A selfie of me looking up at the total eclipse of the Moon on January 20, 2019, using just the naked eye to enjoy the view. The Moon was in Cancer, near the Beehive star cluster and east of the winter Milky Way here at centre. Sirius is the bright star above me; Orion is at right. The object to the left of the Moon is the Beehive star cluster, Messier 44, in Cancer. I shot this from an oil well access road south of Lloydminster, just over the Alberta-Saskatchewan boundary on the Saskatchewan side, just east of Highway 17 which runs along the border. This is a single untracked exposure of 25 seconds at f/2.8 and ISO 1600 with the Nikon D750 and Sigma 20mm Art lens, but with a shorter exposure of 1 second blended in for the Moon itself so it retains its color and appearance to the naked eye. Your eye can see the eclipsed Moon and Milky Way well but the camera cannot in a single exposure. The scene, taken just after the start of totality, just fit into the field of the 20mm lens. A little later in the night it did not. The temperature was about -15° C this night but with little or no wind and little frost to contend with.
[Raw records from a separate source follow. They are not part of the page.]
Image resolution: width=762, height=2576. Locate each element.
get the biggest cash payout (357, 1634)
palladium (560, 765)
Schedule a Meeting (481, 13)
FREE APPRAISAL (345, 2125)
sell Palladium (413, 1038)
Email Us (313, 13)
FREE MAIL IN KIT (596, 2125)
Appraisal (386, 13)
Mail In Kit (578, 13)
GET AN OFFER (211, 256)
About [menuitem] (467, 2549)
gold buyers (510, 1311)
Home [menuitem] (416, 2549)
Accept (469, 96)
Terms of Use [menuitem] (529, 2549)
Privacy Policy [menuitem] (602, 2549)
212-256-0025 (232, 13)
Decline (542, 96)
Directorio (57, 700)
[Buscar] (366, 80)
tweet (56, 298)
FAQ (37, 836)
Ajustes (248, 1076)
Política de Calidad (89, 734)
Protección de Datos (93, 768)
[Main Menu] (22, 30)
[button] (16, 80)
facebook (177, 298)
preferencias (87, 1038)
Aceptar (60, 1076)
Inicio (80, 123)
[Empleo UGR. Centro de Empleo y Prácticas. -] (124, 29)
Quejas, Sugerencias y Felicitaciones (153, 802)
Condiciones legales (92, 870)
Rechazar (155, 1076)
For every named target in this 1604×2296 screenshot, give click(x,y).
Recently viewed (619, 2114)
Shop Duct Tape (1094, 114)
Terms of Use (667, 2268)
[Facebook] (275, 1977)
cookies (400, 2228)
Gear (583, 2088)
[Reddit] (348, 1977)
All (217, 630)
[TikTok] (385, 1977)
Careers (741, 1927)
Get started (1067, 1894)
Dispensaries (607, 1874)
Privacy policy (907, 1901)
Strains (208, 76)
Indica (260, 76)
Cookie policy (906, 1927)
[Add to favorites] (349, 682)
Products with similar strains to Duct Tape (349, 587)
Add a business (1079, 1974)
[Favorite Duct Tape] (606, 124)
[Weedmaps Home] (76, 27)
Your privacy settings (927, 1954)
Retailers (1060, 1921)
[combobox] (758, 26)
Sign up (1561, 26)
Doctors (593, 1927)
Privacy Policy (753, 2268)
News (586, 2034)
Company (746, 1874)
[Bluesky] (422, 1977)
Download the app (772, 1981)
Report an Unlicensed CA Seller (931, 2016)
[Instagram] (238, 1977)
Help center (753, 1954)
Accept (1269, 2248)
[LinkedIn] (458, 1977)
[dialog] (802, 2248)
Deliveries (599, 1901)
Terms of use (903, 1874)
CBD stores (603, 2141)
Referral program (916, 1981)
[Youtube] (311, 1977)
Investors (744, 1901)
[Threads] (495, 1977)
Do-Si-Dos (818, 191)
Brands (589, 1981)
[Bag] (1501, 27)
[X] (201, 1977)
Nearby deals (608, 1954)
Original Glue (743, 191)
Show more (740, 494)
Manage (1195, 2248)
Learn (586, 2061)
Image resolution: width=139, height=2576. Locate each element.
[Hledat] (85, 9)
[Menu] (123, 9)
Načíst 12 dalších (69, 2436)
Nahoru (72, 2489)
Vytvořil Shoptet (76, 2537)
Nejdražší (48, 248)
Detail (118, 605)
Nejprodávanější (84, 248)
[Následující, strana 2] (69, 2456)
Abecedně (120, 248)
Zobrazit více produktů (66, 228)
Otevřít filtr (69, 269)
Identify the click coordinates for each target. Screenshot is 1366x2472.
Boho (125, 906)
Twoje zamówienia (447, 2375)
One Canadian on Earth gazing skyward at another Canadian in space! Here I am looking skyward at the passage of the International Space Station, with Canadian astronaut David Saint-Jacques newly on board, having arrived with his fellow Expedition 58 crew members the day before on a Soyuz rocket. The ISS here appears in a set of time exposures as a streak across the sky, with the streak broken as it went in and out of clouds and with gaps from the one second interval between exposures. That gap also adds the mottled or herringbone effect to the moving clouds. The stars (and Mars to the south) are all slightly trailed as well. The timing of this passage early in the evening meant that the entire pass of the ISS was visible and illuminated by sunlight. The ISS was still in daylight. Any later and the ISS would have faded out at some point along its path as it entered Earth’s shadow and went into night. This view is looking south but the ISS passed just north of overhead. West is to the right, so the ISS passed from right to left in this scene and is flying away at left. This is a stack of twenty 10-second exposures at 1-second intervals, with the Sigma 8mm fish-eye lens at f/3.5 and Canon 6D Mark II at ISO 800, taken on a pass beginning at 5:35 p.m. MST on December 4, 2018. Stacked in Photoshop with Maximum stack mode, with a final shot with me in frame layered and masked in. Taken from home in southern Alberta.
A session shooting deep-sky objects in the rural backyard in Alberta, on a chilly November night, November 8, 2018. I was using the Celestron 8 HD tube assembly on the Astro-Physics Mach One mount, and was shooting Messier 27 with the Canon 6 D MkII. I shot this image with the Sony a7III and Venus Optics 15mm lens at f/2 focused on the foreground.